L’auteur conclut le livre en mentionnant trois facteurs qui semblent essentiels dans la façon de s’habiller des Iraniens aujourd’hui : l’influence des croyances religieuses, la tradition vestimentaire des Iraniens depuis des millénaires (qui est encore manifeste dans les choix vestimentaires des habitants des régions éloignées des grandes villes) et l’influence du style vestimentaire qui existe actuellement dans le monde entier.
Source bibliographique :
Matin, Peymân, Poushâk-e Irâniân (Les habits des Iraniens), Ed. Daftar-e Pajouhesh-hâye Farhangui, 1383 (2004).
[1] Cet aspect politique est lié, entre autres facteurs, aux lois concernant l’obligation de porter un genre particulier d’habit pour les femmes, ou les hommes, ou les communautés iraniennes non musulmanes, qui ont été en vigueur au cours de certaines périodes historiques.
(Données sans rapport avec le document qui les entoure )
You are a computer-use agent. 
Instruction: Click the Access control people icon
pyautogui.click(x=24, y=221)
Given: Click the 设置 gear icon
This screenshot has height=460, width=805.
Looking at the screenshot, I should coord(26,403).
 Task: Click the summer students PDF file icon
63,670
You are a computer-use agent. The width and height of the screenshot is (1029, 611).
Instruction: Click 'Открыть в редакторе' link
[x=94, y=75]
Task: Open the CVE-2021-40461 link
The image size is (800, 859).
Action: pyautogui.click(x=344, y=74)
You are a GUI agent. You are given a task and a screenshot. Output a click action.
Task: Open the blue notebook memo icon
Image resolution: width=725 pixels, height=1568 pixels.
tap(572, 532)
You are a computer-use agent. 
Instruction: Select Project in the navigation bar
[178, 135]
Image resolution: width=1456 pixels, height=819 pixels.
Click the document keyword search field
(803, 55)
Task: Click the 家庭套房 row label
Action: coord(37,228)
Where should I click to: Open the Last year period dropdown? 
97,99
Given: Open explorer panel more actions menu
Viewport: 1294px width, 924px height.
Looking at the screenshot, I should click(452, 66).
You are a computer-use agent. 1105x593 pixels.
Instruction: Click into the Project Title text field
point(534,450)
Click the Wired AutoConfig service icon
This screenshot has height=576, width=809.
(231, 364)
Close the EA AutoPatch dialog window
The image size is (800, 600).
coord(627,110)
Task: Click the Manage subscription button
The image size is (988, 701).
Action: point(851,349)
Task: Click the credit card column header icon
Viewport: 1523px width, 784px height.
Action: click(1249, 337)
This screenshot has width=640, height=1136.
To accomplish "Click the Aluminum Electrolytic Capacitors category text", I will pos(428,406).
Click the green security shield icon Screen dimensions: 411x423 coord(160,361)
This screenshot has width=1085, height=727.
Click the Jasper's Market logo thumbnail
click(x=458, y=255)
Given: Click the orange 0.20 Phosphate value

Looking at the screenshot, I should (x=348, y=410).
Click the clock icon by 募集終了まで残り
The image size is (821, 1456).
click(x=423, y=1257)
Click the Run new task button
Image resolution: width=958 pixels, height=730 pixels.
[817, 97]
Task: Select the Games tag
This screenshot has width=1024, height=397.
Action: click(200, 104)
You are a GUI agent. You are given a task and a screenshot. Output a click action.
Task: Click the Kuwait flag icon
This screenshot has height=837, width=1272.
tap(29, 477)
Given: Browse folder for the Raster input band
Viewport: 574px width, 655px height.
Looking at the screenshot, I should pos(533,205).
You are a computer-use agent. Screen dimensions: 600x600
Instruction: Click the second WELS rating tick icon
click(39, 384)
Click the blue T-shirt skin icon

[2] Les lois discriminatives concernant les vêtements des juifs iraniens ont existé également sous les Seldjoukides, sous Shâh ’Abbâs safavide, et sous les Qâdjârs. Sous les Seldjoukides, les Iraniennes juives devaient porter des chaussures différentes à chaque pied. Sous Shâh ’Abbâs safavide, les Iraniens juifs devaient porter un chapeau formé de onze parties dont chacune avait une couleur différente et devaient enrouler un tissu rouge autour de leur chapeau ; les Iraniennes juives devaient coudre plusieurs petites clochettes à leur tchador. Sous les Qâdjârs, les Iraniennes juives devaient porter un rouband noir alors que le rouband des Iraniennes musulmanes était blanc. Rouband est le nom du tissu qui couvre le bas du visage. Pour plus de détails, cf. Matin, Peyman, Poushâk-e Irâniân (Les habits des Iraniens), Ed. Daftar-e Pajouhesh-hâye Farhangui, 1383 (2004), pp. 77-87.